From a video series that spoofs “The Office” to a roundtable discussion between students and teachers, the awareness campaign will be full of activities to reinforce each pillar of NEST, a play off the long-running “Hawk’s Nest.” Every activity is being strategically planned to demonstrate, in a way that only students can, the impact of attitudes and behaviors on one another and the overall school community.
“Our advisors gave us some parameters, but as students, we got to choose how to direct ourselves,” said East sophomore Jerod Reid. “It’s been really cool to connect with all these students who want to make a difference and really care about our school.”
About 60 students, representing a mix of grades, interests, social groups and even academic levels, were nominated by their teachers to make up the organization. The group meets monthly and is led by teachers and advisors Katrina Fugate, Kayley Shafner, Jessica Garrett and Lisa James.
Garrett emphasized that the student-led NEST grew out of a teacher-led initiative that took off last year, which was designed to redefine East’s Positive Behavior Intervention Support (PBIS) program. The group has helped reshape their ideas for an ongoing student recognition program into something that will be even more appealing for students.
“When we started this work last school year, the next step was always to get students involved,” Garrett said. “Giving students ownership in the process and an opportunity to be leaders has so much influence over the culture.”
Students divided themselves into subgroups of each pillar, including, for example, a group dedicated to “Resiliency and Determination” and another to “Navigating Every Day” - both subgroups of “Navigate.” The “Support” subgroups are focusing on connecting with others and sharing empathy.
East senior Karina Hoch opted to support the “Being Respectful” arm of “Thrive.” Leading up to the big kick-off week, her group helps oversee NEST’s social media presence and has been slowly releasing videos to demonstrate how respectfulness plays out in a high school setting.
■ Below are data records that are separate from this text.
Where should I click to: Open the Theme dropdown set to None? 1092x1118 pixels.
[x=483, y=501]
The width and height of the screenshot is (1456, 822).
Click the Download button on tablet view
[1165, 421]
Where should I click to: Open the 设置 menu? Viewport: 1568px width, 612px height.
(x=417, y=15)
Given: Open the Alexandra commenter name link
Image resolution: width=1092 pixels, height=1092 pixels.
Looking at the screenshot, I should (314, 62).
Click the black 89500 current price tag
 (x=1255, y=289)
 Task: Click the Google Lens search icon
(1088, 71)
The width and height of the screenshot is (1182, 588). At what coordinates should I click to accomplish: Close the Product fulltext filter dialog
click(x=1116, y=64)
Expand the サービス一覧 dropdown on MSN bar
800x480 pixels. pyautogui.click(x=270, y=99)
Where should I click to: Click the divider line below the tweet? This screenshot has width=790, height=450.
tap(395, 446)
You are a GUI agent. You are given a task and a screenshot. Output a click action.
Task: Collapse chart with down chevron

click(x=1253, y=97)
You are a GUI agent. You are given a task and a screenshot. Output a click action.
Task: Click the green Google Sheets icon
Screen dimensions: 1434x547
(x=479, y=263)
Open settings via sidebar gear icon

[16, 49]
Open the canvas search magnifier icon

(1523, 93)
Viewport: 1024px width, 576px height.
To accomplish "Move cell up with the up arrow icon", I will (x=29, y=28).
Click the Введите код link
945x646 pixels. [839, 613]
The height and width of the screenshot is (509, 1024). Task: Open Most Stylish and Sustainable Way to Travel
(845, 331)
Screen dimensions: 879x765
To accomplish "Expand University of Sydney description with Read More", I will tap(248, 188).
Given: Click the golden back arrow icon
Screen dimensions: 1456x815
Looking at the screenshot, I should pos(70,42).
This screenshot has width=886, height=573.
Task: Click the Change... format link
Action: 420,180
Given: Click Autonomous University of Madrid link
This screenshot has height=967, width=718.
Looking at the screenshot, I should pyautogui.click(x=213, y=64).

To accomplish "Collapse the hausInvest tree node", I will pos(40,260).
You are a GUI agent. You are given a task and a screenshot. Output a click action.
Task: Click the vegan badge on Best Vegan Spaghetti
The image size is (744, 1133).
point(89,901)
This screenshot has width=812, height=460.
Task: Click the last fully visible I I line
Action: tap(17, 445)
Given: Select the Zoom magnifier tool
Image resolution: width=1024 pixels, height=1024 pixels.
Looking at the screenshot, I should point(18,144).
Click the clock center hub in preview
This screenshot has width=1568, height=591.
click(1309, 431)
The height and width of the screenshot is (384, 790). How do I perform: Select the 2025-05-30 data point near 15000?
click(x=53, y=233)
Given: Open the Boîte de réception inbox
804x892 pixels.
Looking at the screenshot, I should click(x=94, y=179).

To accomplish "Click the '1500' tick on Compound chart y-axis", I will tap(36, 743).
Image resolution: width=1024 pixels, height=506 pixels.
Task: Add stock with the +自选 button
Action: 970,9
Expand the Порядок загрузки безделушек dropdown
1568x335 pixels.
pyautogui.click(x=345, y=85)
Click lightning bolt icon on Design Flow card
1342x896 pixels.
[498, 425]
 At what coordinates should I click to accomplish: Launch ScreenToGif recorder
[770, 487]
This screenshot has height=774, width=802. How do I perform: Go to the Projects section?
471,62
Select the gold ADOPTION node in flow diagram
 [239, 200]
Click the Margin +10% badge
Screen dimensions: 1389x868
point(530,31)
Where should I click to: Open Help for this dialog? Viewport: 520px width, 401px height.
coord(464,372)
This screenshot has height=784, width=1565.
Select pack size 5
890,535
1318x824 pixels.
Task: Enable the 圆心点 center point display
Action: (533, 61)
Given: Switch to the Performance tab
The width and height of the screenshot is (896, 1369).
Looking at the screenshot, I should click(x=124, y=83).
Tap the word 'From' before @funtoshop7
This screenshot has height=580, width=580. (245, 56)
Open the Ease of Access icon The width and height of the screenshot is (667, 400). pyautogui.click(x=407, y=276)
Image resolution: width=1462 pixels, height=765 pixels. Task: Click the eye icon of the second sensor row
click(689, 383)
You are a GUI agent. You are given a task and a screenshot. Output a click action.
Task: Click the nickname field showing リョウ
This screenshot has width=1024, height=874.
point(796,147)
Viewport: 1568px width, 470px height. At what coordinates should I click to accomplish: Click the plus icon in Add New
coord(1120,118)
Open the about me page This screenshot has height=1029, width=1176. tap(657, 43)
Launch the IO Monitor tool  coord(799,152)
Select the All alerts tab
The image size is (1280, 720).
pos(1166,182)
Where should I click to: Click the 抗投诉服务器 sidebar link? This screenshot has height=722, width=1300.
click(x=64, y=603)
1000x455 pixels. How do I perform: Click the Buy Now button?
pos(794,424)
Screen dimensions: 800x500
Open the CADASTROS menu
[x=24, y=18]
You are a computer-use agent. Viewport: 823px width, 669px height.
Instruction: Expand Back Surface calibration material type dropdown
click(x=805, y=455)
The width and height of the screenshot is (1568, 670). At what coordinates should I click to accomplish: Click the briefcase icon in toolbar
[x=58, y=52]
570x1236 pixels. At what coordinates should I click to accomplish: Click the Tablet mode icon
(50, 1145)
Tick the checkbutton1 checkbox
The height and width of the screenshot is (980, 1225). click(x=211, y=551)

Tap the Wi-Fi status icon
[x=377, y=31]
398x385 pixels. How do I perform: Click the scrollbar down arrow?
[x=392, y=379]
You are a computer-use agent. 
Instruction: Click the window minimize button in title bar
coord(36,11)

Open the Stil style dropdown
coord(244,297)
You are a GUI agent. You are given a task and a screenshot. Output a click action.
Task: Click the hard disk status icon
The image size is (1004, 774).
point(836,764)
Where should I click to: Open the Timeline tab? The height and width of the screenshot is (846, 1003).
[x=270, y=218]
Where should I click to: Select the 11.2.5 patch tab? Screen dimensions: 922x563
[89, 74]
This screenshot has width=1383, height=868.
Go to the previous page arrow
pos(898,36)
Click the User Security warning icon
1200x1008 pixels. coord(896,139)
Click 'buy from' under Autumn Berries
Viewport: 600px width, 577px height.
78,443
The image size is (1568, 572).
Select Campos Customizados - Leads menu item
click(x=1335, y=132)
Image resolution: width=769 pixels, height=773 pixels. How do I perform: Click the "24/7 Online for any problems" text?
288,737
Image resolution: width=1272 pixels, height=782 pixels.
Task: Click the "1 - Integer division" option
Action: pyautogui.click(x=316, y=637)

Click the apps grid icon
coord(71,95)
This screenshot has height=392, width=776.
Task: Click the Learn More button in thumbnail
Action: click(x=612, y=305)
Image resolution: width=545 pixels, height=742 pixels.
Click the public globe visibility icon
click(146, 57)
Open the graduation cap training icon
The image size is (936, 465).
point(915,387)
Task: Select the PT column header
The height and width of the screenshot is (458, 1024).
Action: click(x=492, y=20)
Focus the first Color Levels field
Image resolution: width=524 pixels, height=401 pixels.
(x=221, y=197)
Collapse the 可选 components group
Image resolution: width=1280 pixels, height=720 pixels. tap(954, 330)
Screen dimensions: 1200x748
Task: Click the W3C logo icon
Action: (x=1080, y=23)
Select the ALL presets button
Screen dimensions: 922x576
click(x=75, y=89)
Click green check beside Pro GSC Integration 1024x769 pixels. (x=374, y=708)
“This work is really important to me because I want to come back later and see that positive change has happened as a result of the foundation we are setting,” Hoch said.
While one group was tasked with launching NEST to the student body and came up with “The Office” spoof to catch their peers’ attention, another has dedicated themselves to spreading their messages in all the Eastside feeder schools. Called “Thunder Road,” the group is developing posters and assemblies to take on the road and share with their younger counterparts. Still another group is leading the charge with bringing more student inspiration and personality into the visual aesthetics of the school building.
NEST is also partnering with East’s PTSO to help promote a new field day-like experience the parent group is calling “Clash of the Classes.” Any proceeds above and beyond the cost to put on the program will go to a local charity. Reid was excited about the opportunity for NEST to help shape such a program to make it more appealing for other students and an extension of their mission.
“It’s really just a great way for students’ voices to be heard and for us to have a seat at the table,” Reid said.